A raft of possible measures including closing roads and bridges, reducing the width of rural roads and installing temporary speed limits are being considered to counter the continuing deterioration of Northamptonshire’s highways.
Northamptonshire County Council says initiatives introduced in April 2010 have helped improve some roads, but a combination of severe winters and heavy summer rainfall have caused an “accelerated deterioration” of the network.
A report which will be seen by the council’s cabinet next week says that if the authority tried to maintain roads at their current level, there would be an increase in costs to keep them safe, leading to a “downward spiral of decline.”
The council is now proposing several changes to its maintenance programme.
- Installing temporary speed limits and warning signs where roads have reached a state of disrepair and it is “neither practical nor economically sensible” to fix them.
- Closing bridges, roads and paths “when it makes sense to do so and suitable alternatives exists.”

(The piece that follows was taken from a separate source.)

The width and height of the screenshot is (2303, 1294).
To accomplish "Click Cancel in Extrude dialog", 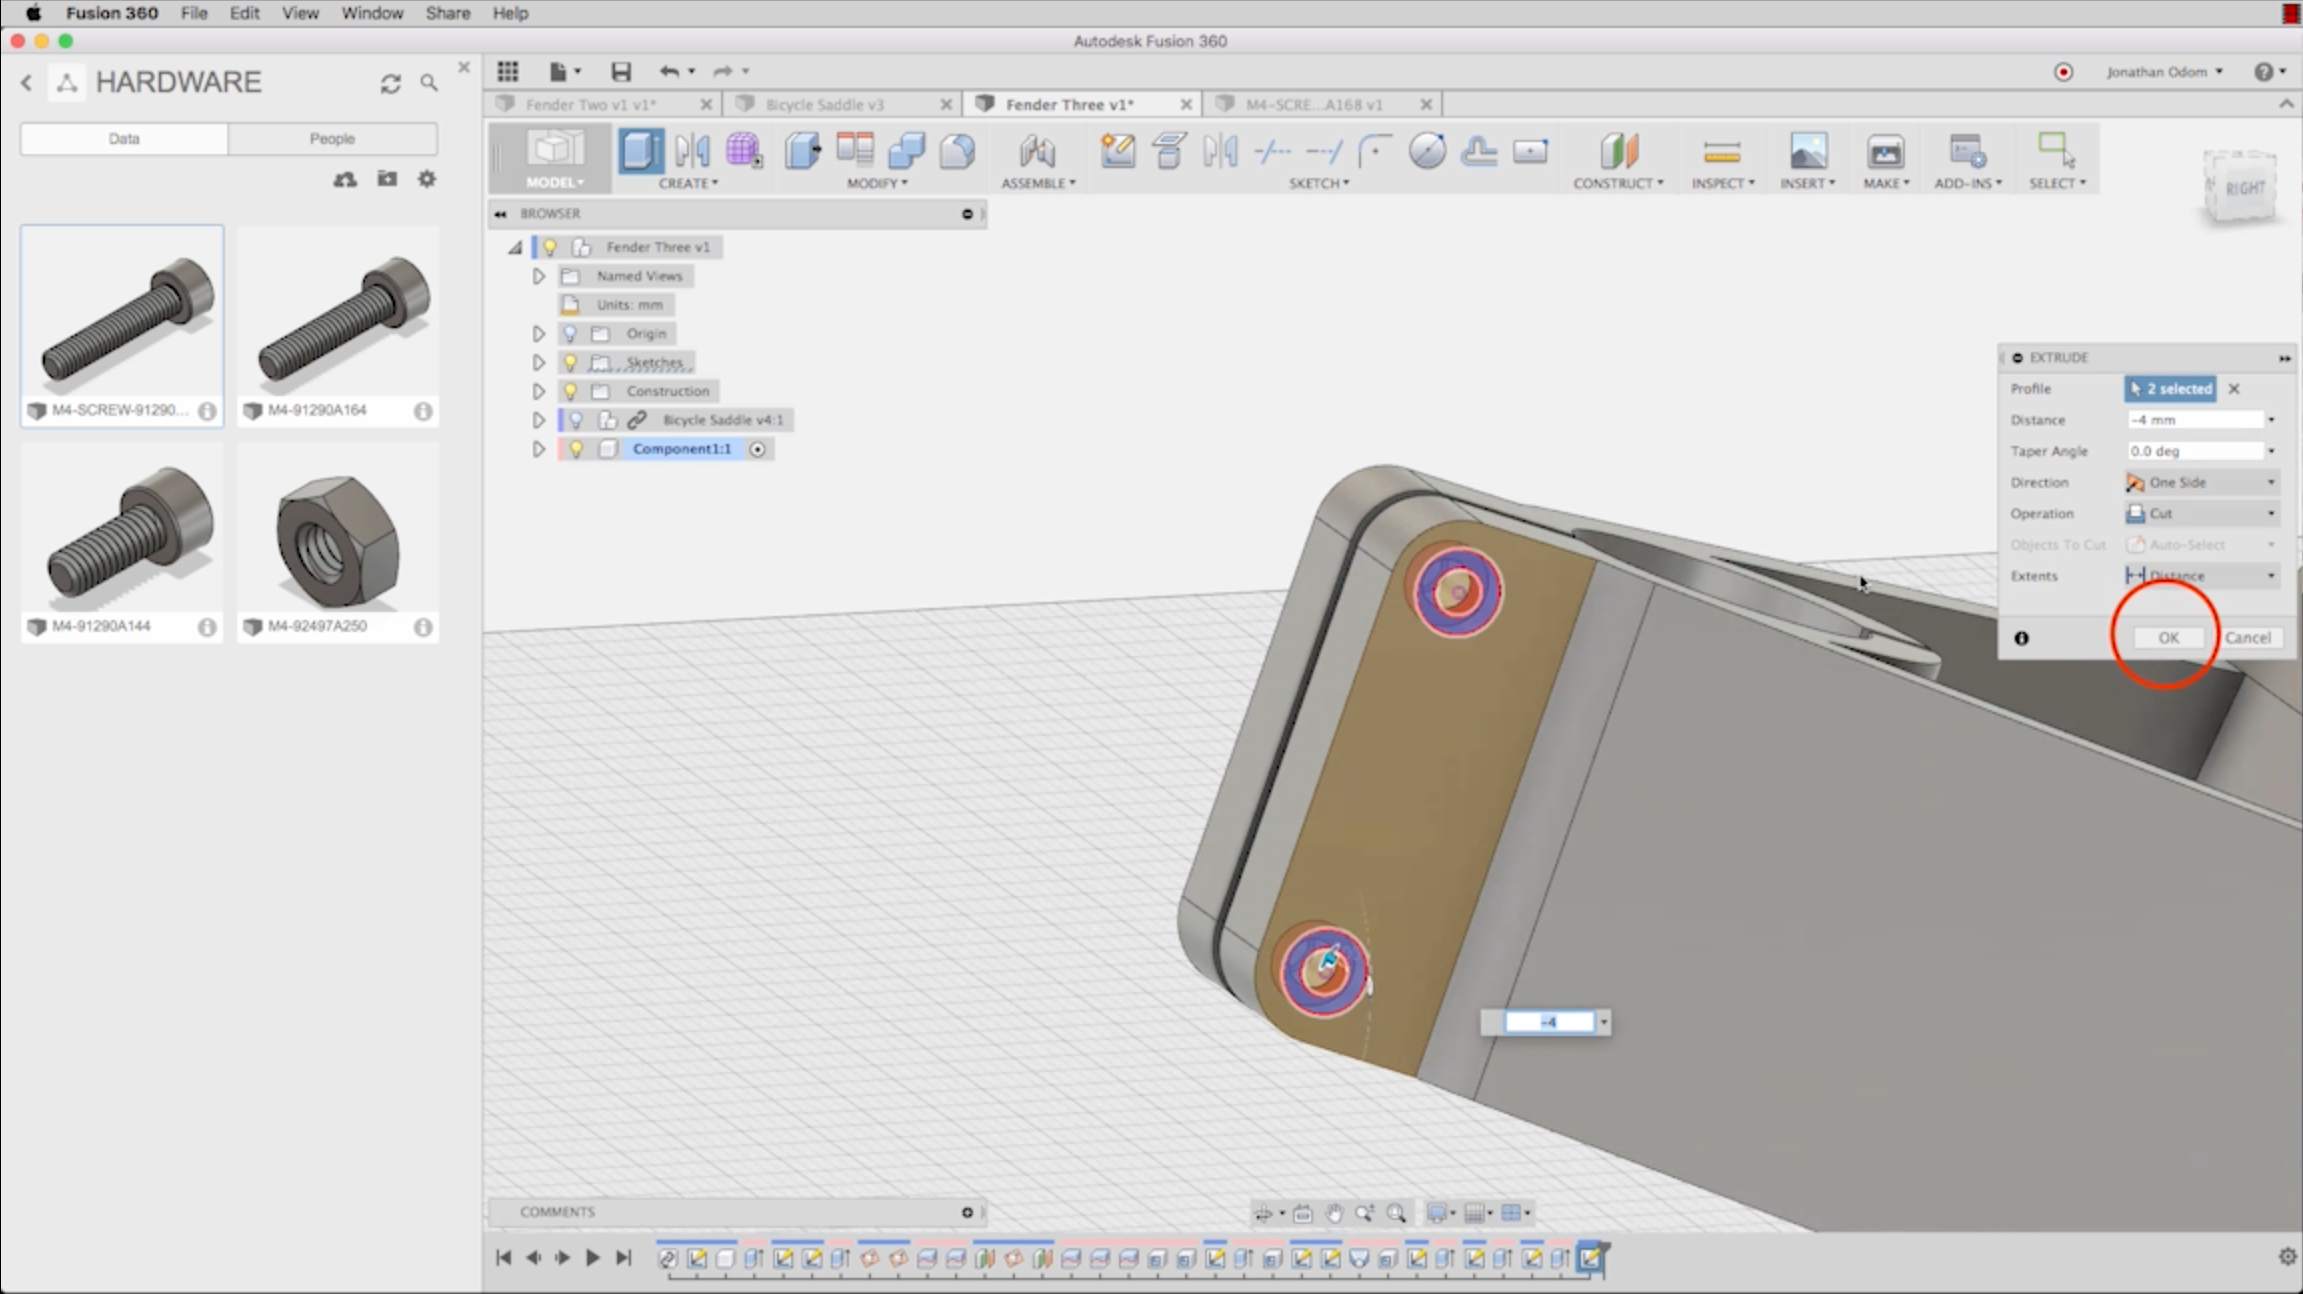I will click(x=2248, y=637).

- Reducing the width of some rural roads and introducing passing places, to reduce the number of vehicles using the roads and discourage heavy traffic from using them.

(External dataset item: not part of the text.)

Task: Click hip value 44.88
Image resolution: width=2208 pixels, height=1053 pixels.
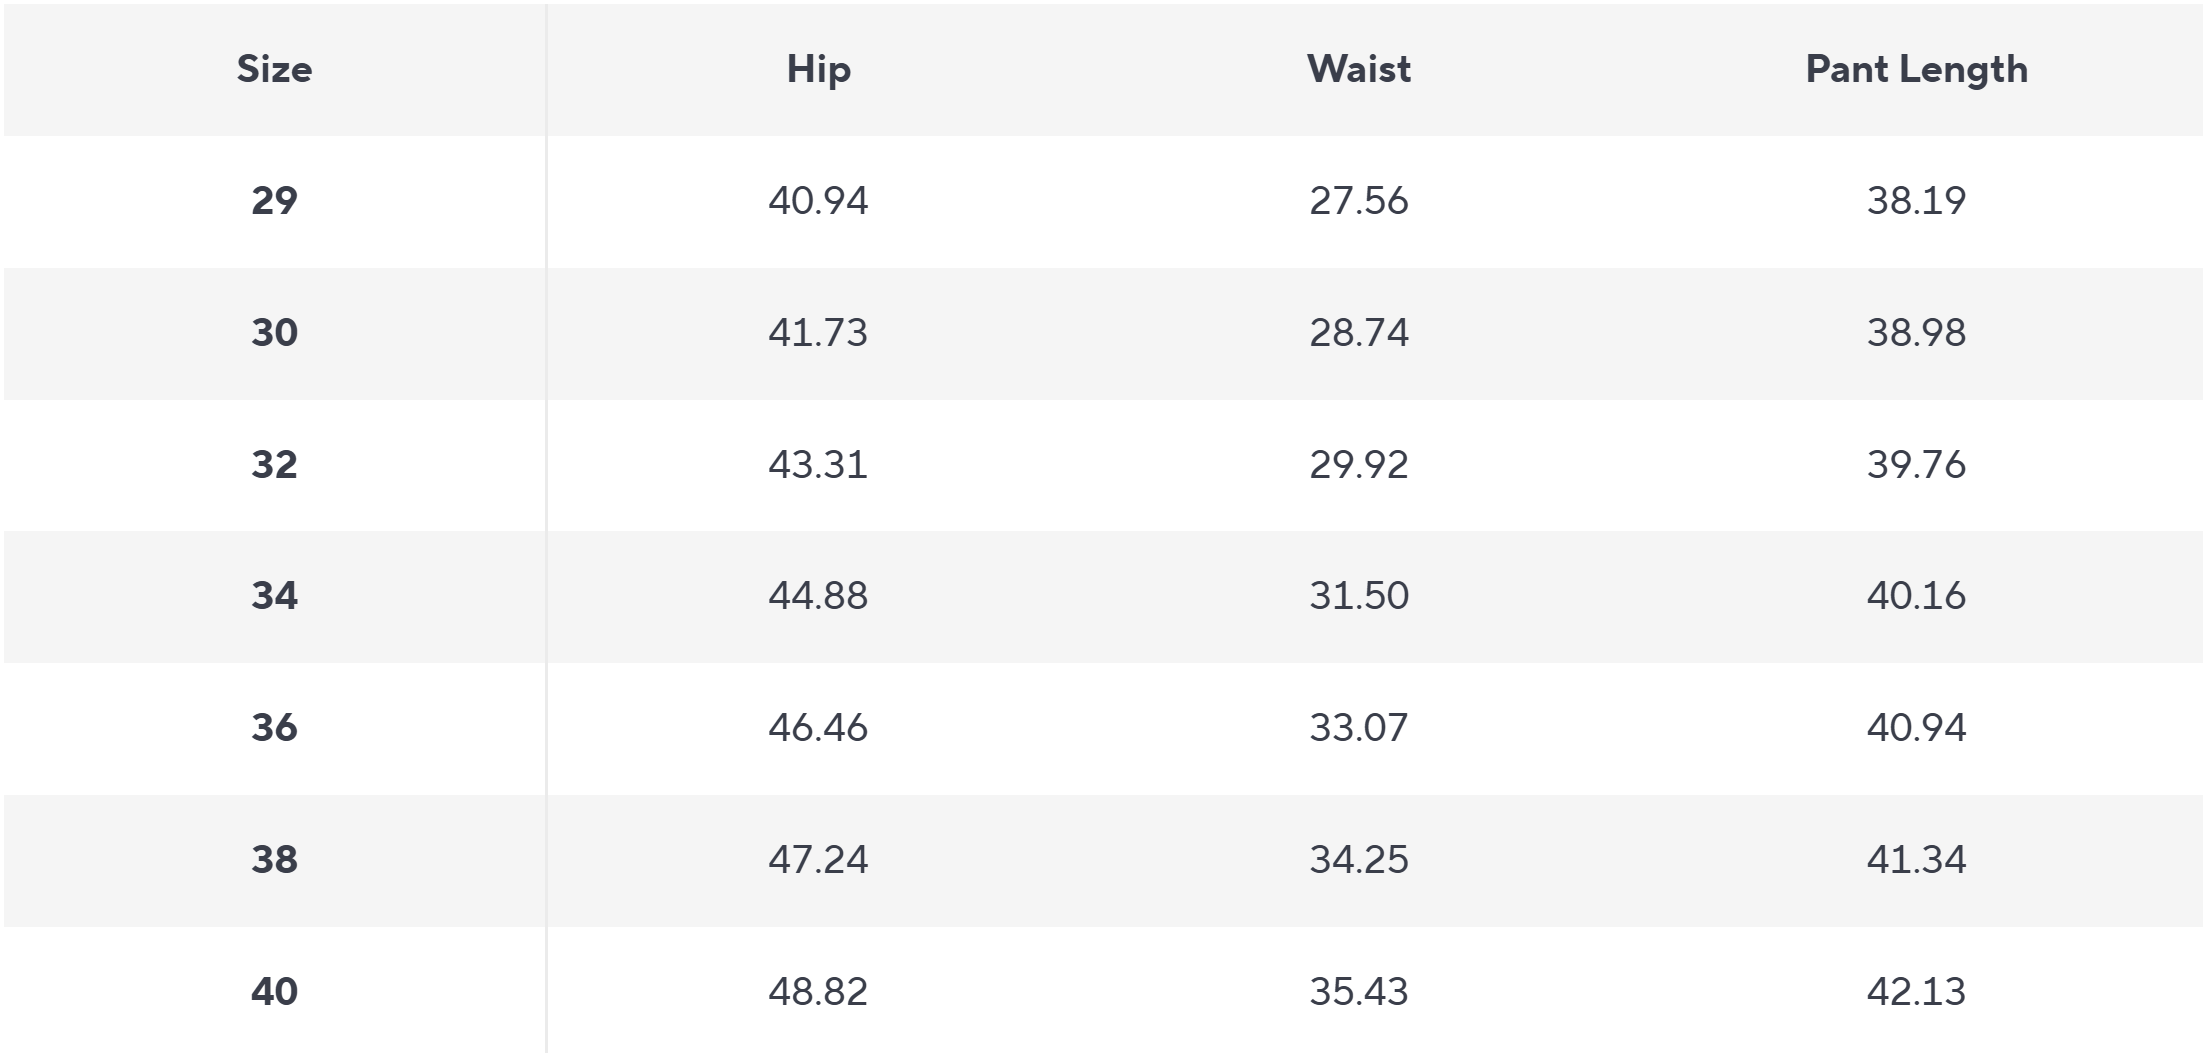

The council says the over-use of some rural roads causes road edges to break up, as they are too narrow for two-way traffic, and reduced width roads already exist in several counties, including Cornwall, Norfolk and Devon.
Other possible measures include extending the five-day repair time in the event of inclement weather, reclassifying roads and looking at involving parish groups in road maintenance.

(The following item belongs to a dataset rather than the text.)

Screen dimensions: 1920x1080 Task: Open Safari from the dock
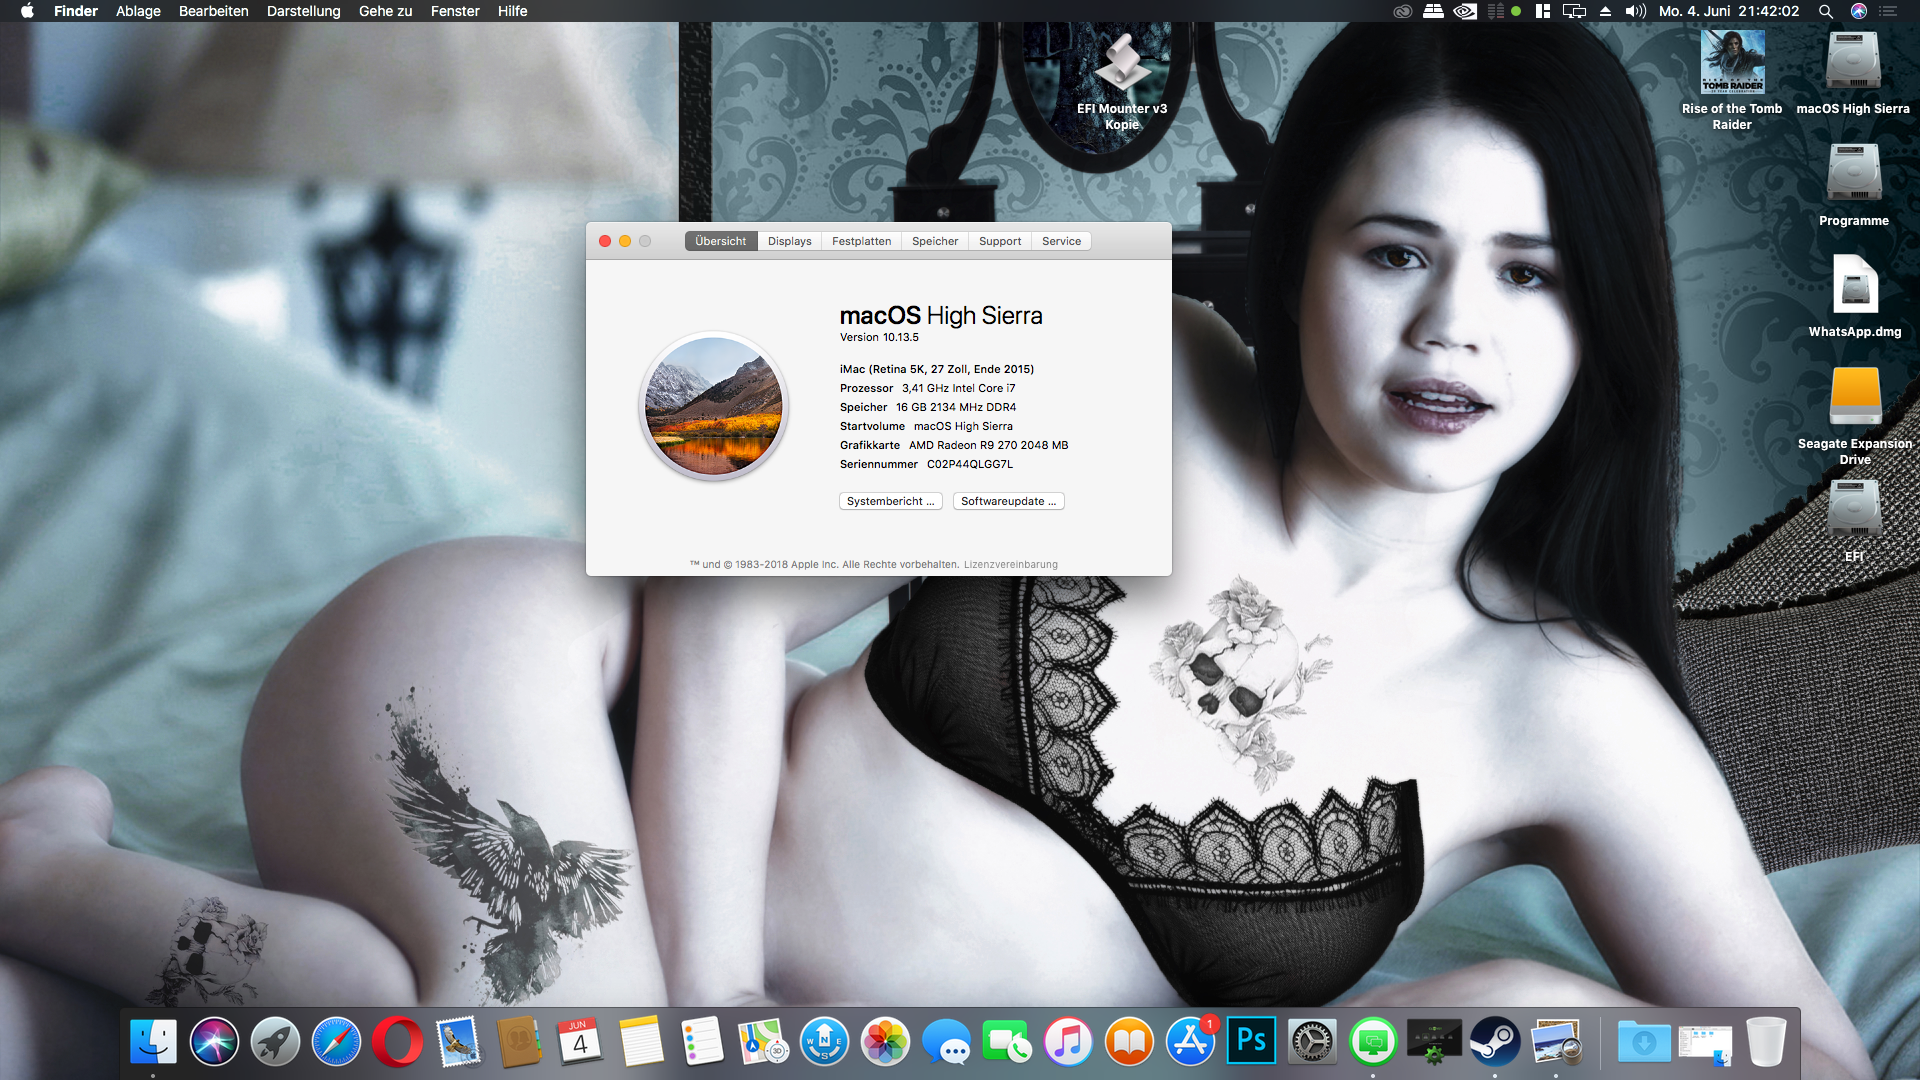pyautogui.click(x=336, y=1042)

The proposed measures to alter the Highways Maintenance Initiative (HMI) will be debated at a meeting of Northamptonshire County Council’s cabinet on Wednesday.
The report’s author, Debbie Thorne, said: “The successive severe winters and increased rainfall during the summer months have resulted in an accelerated deterioration of the road network.
“If it were not for the HMI the situation would have been much worse. This means that there are still many roads that require significant investment.”